* Problem requirements *
After locating the line that contains "The height and width of the screenshot is (445, 796).", quote it and all lines after it through the end of the entries, and nothing more. Pictures stay out.

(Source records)
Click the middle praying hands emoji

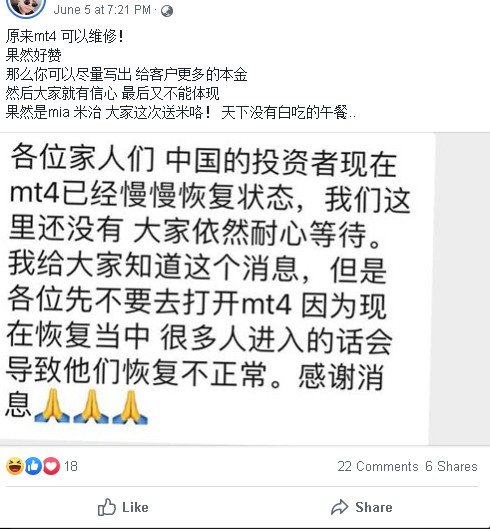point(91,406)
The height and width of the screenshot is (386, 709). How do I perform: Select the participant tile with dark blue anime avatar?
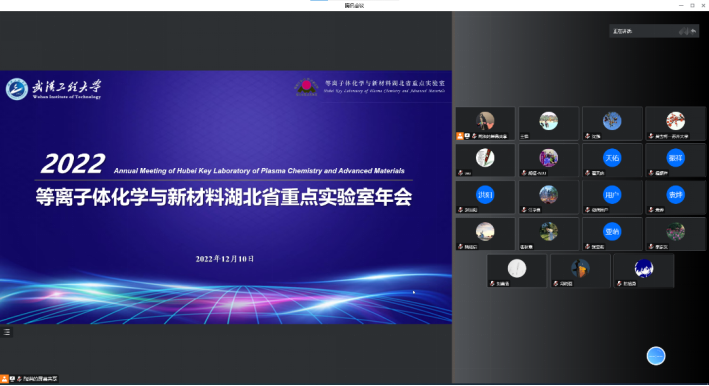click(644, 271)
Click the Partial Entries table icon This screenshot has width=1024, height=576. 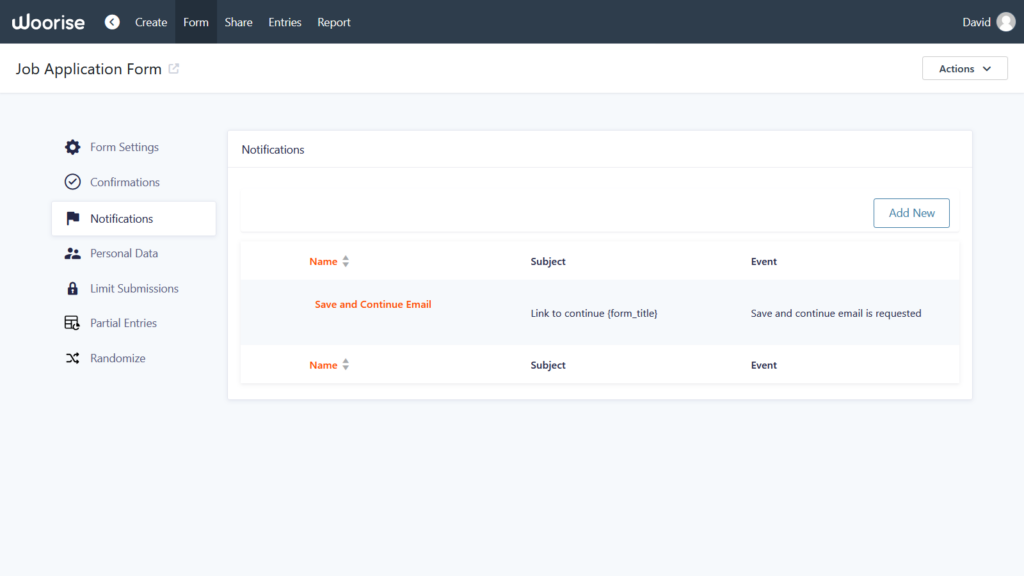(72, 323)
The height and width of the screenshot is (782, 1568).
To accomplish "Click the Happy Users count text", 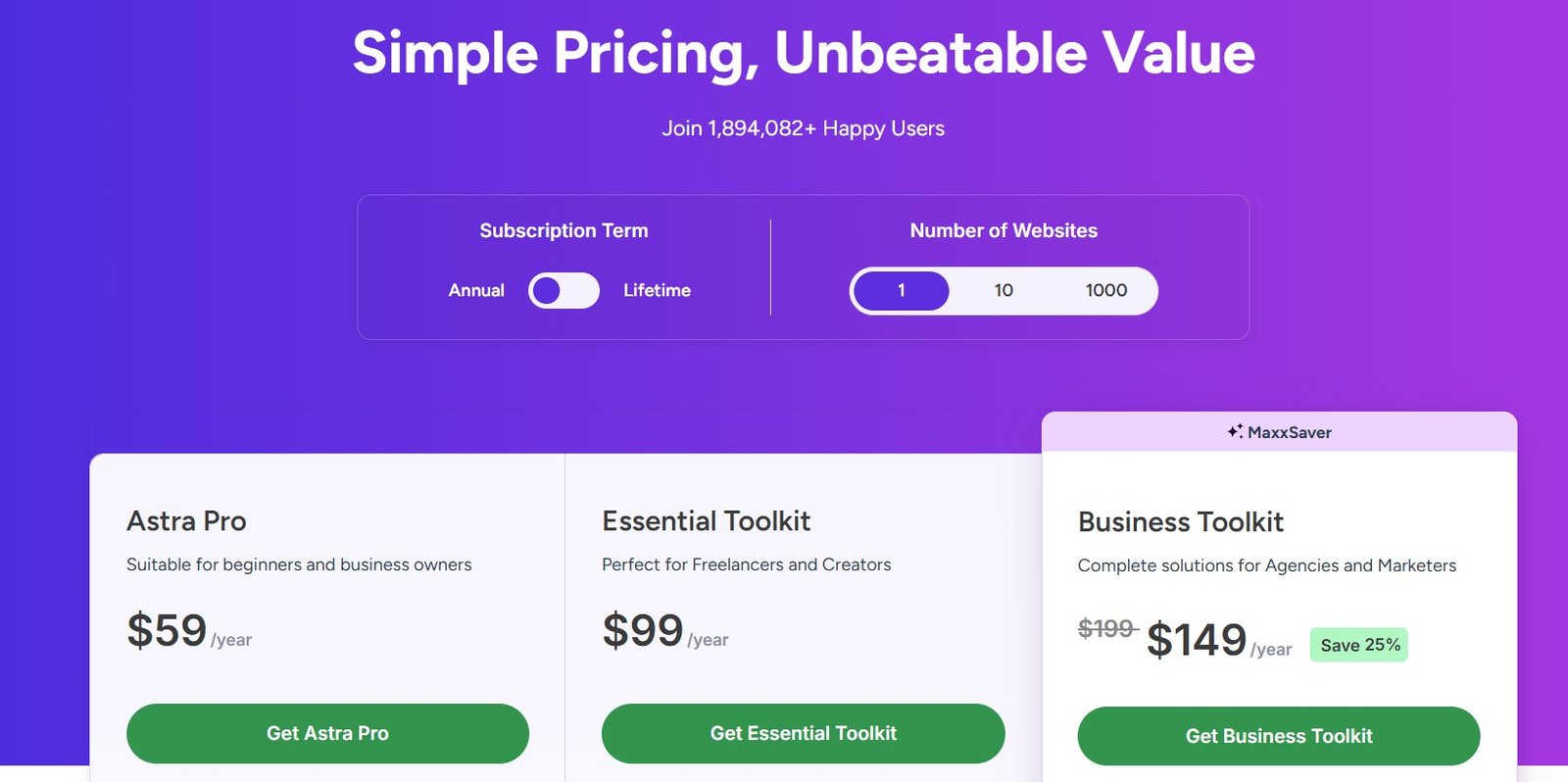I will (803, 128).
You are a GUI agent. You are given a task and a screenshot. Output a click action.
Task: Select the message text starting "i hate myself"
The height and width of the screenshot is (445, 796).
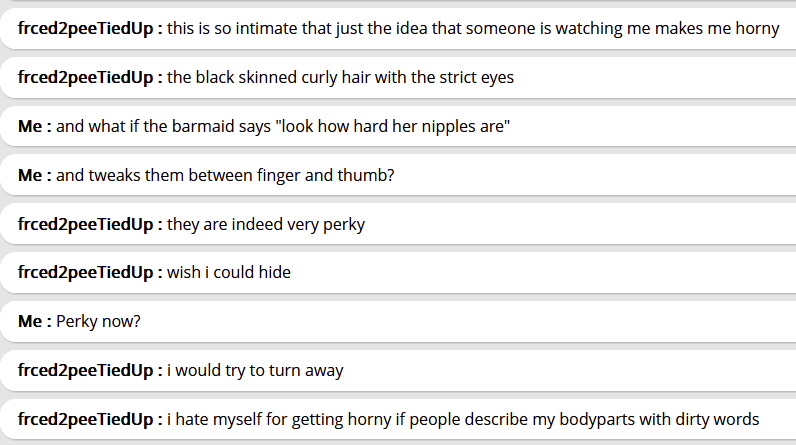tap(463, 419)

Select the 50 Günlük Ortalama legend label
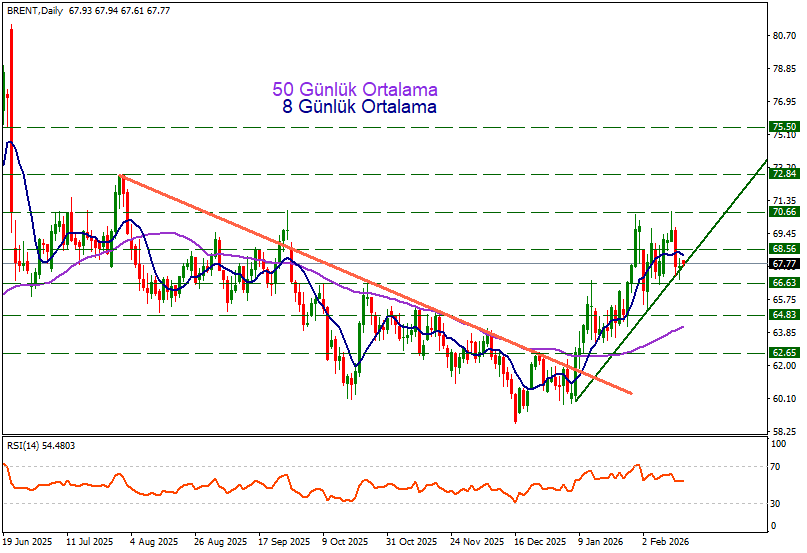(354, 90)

* Result *
The height and width of the screenshot is (445, 796).
tap(463, 419)

Select the 50 Günlük Ortalama legend label
(354, 90)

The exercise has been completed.